Task A: Determine how many lines of the records contain the string "screenshot". Case counts; give only the number.

Page:
There was a series on HBO called “Lovecraft Country.” In one of the episodes the character Leti, played by Jurnee Smollett, is able to mysteriously travel back in time to the massacre that happened in 1921 Tulsa, Oklahoma. In the scene Leti is talking to Hattie, played by Regina Taylor, as the building they are in is about to burned to the ground. Hattie shares something significant with Leti about the baby boy she is carrying. Hattie says to Leti these words: “When my great-great grandson is born, he will be my faith turned to flesh.”

The series and the scene were powerful, and it is a disappointment that HBO cancelled the series after only one season. Maybe it was because the brilliant Black woman director and developer, Misha Green, depicted Black people in the Tulsa race riot scenes more accurately, fighting back against white racists who descended on the Black metropolis.

Maybe the truth that Black people did not let hate-filled white mobs run over them, but fought back with power and pride, was too much for the white executives at HBO. And maybe those executives did not want that truth to influence younger versions of those Black folks in Tulsa, like the Black folks recently in Montgomery, Alabama, who rallied to support a Black man during a fist fight, which is being called the “Montgomery Melee.”

Task B: In the passage about "Lovecraft Country," which actor plays the character Hattie?

Data entries:

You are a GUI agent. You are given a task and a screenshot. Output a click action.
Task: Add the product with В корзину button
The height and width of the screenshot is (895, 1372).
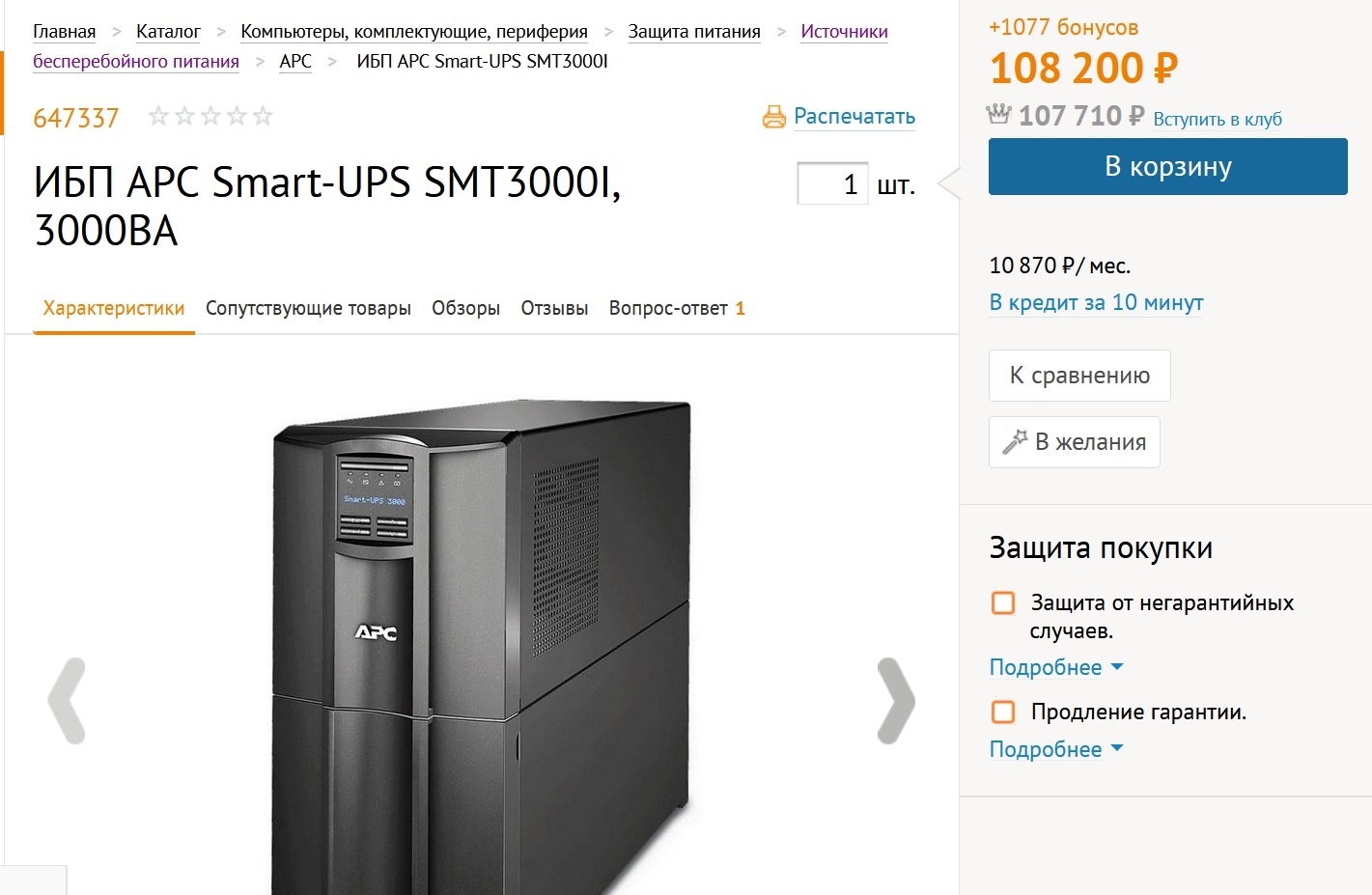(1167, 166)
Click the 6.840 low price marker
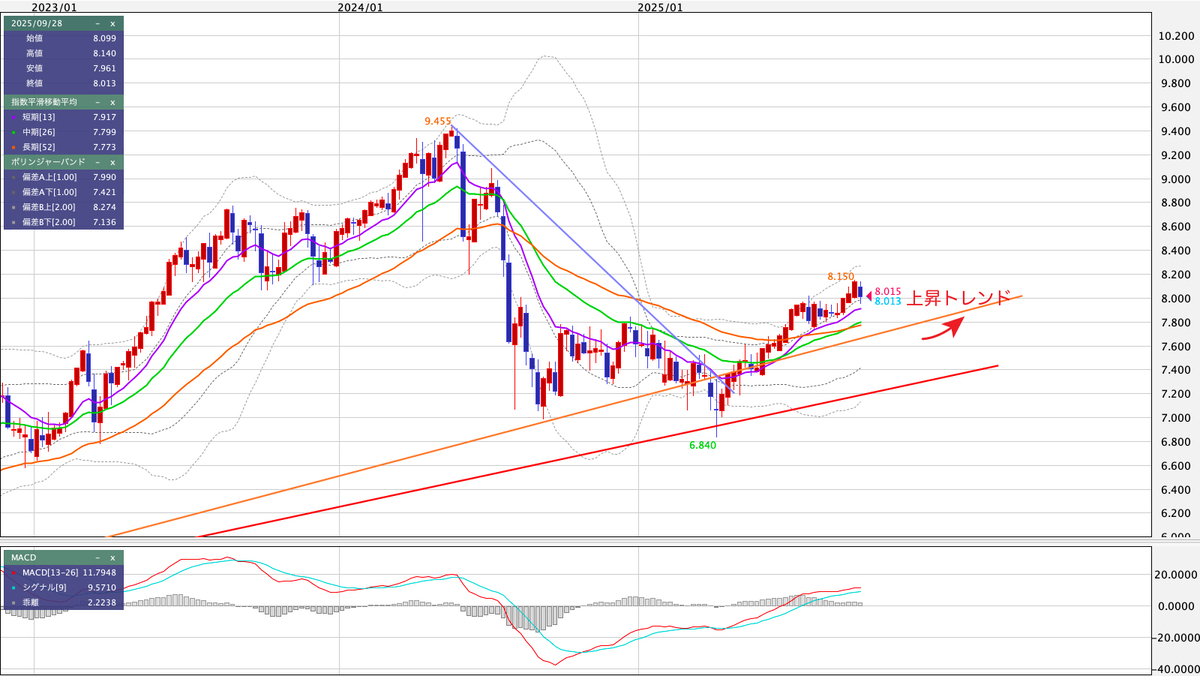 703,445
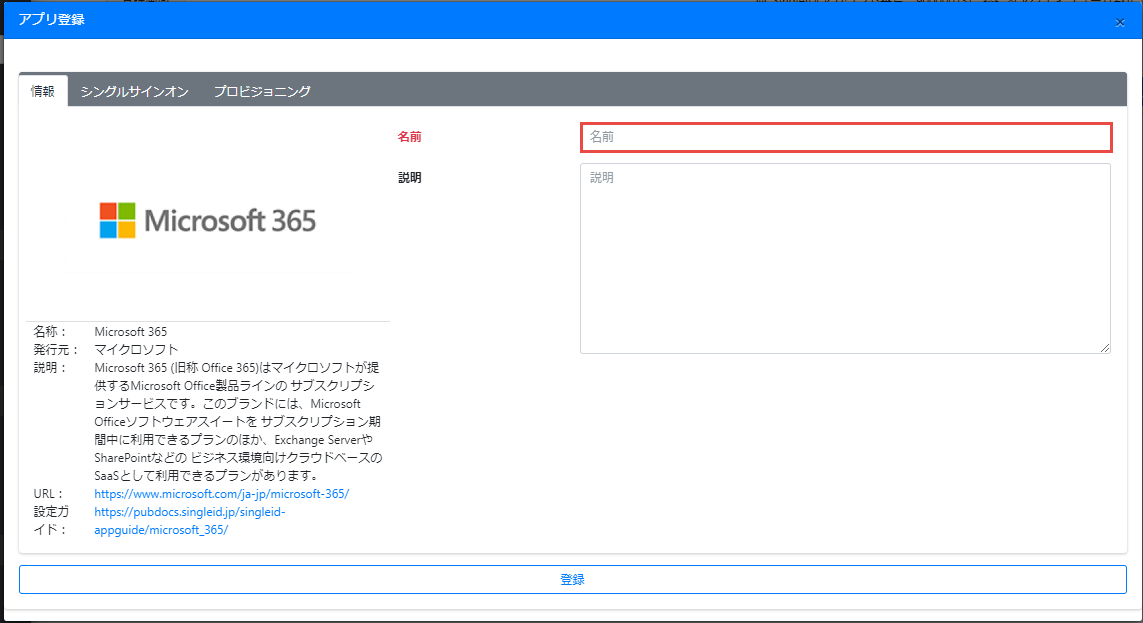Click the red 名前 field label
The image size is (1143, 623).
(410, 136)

Problem solution A: 2

Problem solution B: Regina Taylor